Si potrebbe definire una nerd femminista. Un’ingegnera informatica appassionata di codici, tecnologia e diritti.

Ma Tabarak Wameedh, ventiquattro anni, ama definirsi in un altro modo: «Sono una donna forte che ha sempre voluto lavorare per le donne e supportare chi non ha voce o abbastanza coraggio per difendersi», dice da Baghdad, intervistata su Skype. «Quando sei una donna, soprattutto in Iraq, spesso non ti ascoltano e non ti prendono seriamente ma dobbiamo continuare a lottare e cercare di far crescere la cerchia di donne impegnate all’interno della società».

Irachena di Baghdad, madre sciita e padre sunnita, laureata in ingegneria del software, Tabarak lavora come responsabile del progetto Shahrazad, supportato dall’organizzazione non governativa italiana «Un Ponte Per».
Dal 2015, il progetto ha sostenuto e protetto donne, vittime di violenza e abusi domestici e attiviste irachene, che si battono per la tutela dei diritti umani. La clinica Shahrazad è diventata uno spazio sicuro in cui le donne possono rivolgersi allo sportello legale, partecipare a laboratori, attività ricreative e seminari.

«Mi dà speranza vedere l’avvocata della clinica aiutare donne in difficoltà e insegnarle i diritti», dice, con un tono allegro.
«Io per prima sono stata vittima di discriminazione. Ho sempre desiderato lavorare come ingegnera ma non ho potuto, perché qui le aziende assumono solo gli uomini».

Le donne irachene devono affrontare molti ostacoli nella loro vita lavorativa e sociale, compresa la discriminazione, l’oppressione famigliare e culturale e limitazioni della propria libertà. Dall’invasione statunitense del 2003 a oggi, le donne irachene vittime del conflitto sono state più di 100.000, secondo il database Iraqi Body Count.

Il conflitto, la violenza su base settaria e scelte politiche che hanno strumentalizzato la religione per un maggior controllo sociale, hanno causato una crescente esclusione della donna dalla vita pubblica, aggravatasi con l’instaurarsi dello Stato islamico.
Secondo Martina Pignatti, presidente di «Un Ponte Per» e membro della segreteria dell’Iraqi Civil Society Solidarity Iniative (ICSSI), ci sono due elementi da tenere in considerazione quando si parla di attivismo femminile in Iraq.

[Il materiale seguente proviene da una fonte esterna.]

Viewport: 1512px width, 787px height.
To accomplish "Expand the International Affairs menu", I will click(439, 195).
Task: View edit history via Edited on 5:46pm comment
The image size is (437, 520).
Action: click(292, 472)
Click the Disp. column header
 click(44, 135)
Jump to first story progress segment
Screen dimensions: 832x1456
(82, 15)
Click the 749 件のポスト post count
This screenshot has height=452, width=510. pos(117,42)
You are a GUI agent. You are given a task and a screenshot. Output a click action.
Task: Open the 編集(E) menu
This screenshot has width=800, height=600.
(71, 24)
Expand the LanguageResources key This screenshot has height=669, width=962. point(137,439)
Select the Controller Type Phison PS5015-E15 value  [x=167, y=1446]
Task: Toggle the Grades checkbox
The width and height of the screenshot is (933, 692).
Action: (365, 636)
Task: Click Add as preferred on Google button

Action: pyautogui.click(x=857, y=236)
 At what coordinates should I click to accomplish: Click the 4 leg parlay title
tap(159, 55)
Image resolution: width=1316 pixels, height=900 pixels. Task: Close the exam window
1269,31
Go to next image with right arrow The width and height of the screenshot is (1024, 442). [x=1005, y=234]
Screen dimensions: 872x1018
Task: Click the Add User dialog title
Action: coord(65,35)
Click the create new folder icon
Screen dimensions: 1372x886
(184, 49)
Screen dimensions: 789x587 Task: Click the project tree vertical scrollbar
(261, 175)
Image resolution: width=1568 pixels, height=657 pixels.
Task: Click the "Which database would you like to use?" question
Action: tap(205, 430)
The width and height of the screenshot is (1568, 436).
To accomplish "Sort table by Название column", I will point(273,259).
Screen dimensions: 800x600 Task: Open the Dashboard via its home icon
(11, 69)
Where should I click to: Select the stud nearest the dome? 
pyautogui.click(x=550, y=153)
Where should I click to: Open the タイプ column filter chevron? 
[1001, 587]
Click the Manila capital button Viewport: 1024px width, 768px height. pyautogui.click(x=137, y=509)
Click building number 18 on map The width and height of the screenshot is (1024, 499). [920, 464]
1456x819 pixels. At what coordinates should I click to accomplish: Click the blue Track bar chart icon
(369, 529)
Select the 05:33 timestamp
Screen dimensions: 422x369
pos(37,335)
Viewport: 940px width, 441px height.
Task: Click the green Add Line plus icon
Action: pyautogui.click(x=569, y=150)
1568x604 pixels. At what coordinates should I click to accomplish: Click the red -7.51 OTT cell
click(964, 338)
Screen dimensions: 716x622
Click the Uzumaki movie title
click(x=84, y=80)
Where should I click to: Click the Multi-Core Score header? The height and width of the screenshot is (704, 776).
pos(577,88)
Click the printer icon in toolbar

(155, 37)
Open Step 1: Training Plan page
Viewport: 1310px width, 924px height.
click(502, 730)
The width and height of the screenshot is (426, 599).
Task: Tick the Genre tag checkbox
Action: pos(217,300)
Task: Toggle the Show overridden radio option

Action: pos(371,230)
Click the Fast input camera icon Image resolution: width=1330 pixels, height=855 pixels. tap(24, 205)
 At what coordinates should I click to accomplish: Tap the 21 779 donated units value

Il primo è la presenza di mentalità e costumi tribali difficili da sradicare, soprattutto nelle aree più rurali. Il secondo è il cambio generazionale: «Le generazioni delle attuali cinquantenni sono molto emancipate perché prima del 2003 la società dava loro ampio spazio nei luoghi di lavoro e di studio.
Poi, c’è una generazione di figlie cresciute sotto la guerra, costrette a rinchiudersi in casa per una questione di sicurezza o che hanno scelto di indossare il velo, come spazio di rivendicazione di una propria identità culturale. Infine, vi è la nuova generazione delle sedicenni, ventenni, molto attive e intraprendenti che si stanno spendendo contro i matrimoni precoci e le molestie sessuali».

Ne è un esempio, la campagna «Youth against harassment», (Gioventù contro le molestie), di cui anche Tabarak ha fatto parte come volontaria. Decine di giovani hanno occupato gli spazi pubblici e le strade, distribuendo volantini e cercando di sensibilizzare i cittadini iracheni sul tema delle molestie sessuali.
«Conosco molte donne molestate e io per prima lo sono stata, anche solo con gli occhi. Credo che sia un problema della società, di come un uomo sia educato e cresciuto», spiega Tabarak. Secondo l’attivista, la soluzione è l’istruzione e l’educazione alla diversità e al rispetto dell’essere umano.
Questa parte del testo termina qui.